MODULE 2.1

READING:

  1. thinkcspy: Chp 2.1-2.3

  2. thinkcspy: Chp 7.1 (READ UP TO Activity: 7.1.3; you do not need to go further)

  3. https://docs.python.org/3/reference/datamodel.html#index-10 (Read only the section on numbers.Integral).

  4. https://stackoverflow.com/questions/57828781/why-does-bool-exist-when-we-can-use-int (note that Python bools do not save space; communication of intent is what matters here)

  5. https://stackoverflow.com/questions/8169001/why-is-bool-a-subclass-of-int

TASK:

  1. Answer all questions.

MODULE 2.2

READING:

  1. thinkcspy Chp 9

  2. Schafer Python Tutorial Videos 2-3

  3. string.format()

  4. f-string

  5. Missing data in pandas

TASK:

  1. Complete P-Set 2

P-Set 2

Remember to document your code well. Report all results in a LaTeX-rendered PDF document. Submit your .py file and your .PDF file in a single compressed folder (.7z, .zip, or .rar).

TASK:

Problem 1:

When running statistical analyses on a database from the CHECC program, we encounter numerous issues and anomalies that don’t make sense. One of the researchers suggested that there are severe issues in the data that must be manually inspected. However, combing through all of the data is time-consuming so we want a way to manually inspect only the data that we believe contain problems.

(a) Download the CHECC data here and the initial code here. Ensure they are located in the same folder. Install the package pandas in order to run the code. pandas is a package that allows us to inspect, manipulate, and analyze data. View the data (in a software like Excel) and briefly comment on what you see.

(b) Request an input from the researcher running the code, clearly asking for their name.

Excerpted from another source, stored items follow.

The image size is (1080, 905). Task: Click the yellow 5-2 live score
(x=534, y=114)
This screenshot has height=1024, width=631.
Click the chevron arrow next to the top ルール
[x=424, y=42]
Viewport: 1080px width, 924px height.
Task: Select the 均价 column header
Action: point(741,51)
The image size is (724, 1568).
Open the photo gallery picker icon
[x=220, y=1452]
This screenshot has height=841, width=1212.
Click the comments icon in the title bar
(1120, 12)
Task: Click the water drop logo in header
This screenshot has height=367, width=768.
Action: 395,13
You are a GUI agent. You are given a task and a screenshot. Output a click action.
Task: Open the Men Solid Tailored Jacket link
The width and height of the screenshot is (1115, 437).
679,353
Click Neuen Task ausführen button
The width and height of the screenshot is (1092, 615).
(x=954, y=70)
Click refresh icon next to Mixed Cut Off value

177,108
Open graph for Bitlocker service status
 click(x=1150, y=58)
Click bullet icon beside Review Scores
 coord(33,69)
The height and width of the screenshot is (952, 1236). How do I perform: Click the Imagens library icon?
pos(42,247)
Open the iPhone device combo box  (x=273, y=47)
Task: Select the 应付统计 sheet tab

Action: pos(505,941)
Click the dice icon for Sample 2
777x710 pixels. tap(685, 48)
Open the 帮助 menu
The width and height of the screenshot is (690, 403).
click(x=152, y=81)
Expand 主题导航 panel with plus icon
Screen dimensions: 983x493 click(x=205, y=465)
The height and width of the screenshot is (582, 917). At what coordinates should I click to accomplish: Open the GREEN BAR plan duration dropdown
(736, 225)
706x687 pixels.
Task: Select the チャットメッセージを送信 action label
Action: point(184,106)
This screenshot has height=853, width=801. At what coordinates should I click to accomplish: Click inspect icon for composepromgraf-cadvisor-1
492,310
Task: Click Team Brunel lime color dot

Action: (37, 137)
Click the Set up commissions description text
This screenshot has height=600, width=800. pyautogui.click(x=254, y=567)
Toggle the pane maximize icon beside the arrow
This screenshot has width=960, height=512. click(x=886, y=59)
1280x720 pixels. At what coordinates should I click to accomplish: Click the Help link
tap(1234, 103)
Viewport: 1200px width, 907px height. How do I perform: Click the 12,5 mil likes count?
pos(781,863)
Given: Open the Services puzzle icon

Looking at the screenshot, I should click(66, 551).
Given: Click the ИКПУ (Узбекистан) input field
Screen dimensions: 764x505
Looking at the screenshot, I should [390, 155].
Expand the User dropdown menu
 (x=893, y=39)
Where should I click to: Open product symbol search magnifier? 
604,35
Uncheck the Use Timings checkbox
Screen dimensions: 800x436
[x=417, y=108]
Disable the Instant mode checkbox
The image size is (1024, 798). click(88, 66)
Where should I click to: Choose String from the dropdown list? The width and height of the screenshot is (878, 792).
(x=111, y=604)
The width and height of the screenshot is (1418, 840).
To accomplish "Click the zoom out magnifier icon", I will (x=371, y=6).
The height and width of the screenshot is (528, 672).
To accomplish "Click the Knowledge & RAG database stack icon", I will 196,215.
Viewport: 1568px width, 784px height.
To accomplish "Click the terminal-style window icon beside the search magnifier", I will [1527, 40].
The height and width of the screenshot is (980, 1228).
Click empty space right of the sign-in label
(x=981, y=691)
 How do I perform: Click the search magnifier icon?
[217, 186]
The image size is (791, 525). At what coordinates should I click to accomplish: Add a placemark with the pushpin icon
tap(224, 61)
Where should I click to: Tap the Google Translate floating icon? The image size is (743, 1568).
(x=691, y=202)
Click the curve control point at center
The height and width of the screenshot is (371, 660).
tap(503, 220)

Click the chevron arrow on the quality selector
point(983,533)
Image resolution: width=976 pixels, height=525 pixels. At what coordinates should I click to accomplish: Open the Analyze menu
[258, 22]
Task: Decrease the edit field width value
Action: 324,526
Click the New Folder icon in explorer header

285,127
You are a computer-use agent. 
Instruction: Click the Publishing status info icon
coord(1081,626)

Then print a message describing the nature of the task using the variables defined in the code. Make sure that the messages are all center-justified. You will need to use either the .format() function or the newer f-string syntax (recommended). Assume the researcher is called Jane. The messages should look like:

Welcome! What is your name?

jaNe

Hello Jane, you are responsible for inspecting the data of children 1727 to 2010.
These children have a total of 4,501,723 combined assessments.

Additionally, ensure that

(i) The researcher name is capitalized properly in the message.

(ii) The number of assessments is separated by commas.

(iii) The input field is roughly aligned with the first welcome message and is on a new line. (Hint: use input() using a blank string with sufficient width)

Problem 2:

Now, we want to inspect every child one by one. A for loop is set up in the code that loops through all relevant children.

(a) Within the for loop, print a message telling the researcher the child’s ID and which cohort the child belongs to. A child’s cohort can be determined by the first digit in its ID. (Hint: use type casting/conversion).

(b) Within the for loop, print a message telling the researcher the child’s treatment status, removing the word “some” in all instances because any child that was treated at all is considered fully treated in our analysis. PK stands for pre-K and PA stands for parent academy. These are respectively a comprehensive pre-K curriculum and courses for parents to learn good parenting methods.

(c) Within the for loop, print a message telling the researcher the child’s non-cognitive score (“ncog”). The non-cognitive score of a child is calculated by a psychologist’s evaluation of the child’s non-cognitive skills, such as their willingness to share toys, honesty, etc. The evaluation is then compared to the evaluations of all other children and summarized as a percentile value (i.e. it should range from 0 to 1). For our analysis, we wish to use a logarithmic transformation of the non-cognitive score. The formula is:

sqrt(ln(1 + ncog))

Note that ln is short for natural log. The log function is math.log() and the constant e is math.e. Print a message telling the researcher the transformed score.

Problem 3:

Finally, run the code you produced and note down any anomalies you see. By looking at the raw data and finding the anomalies, try to assess why the anomalies are occurring.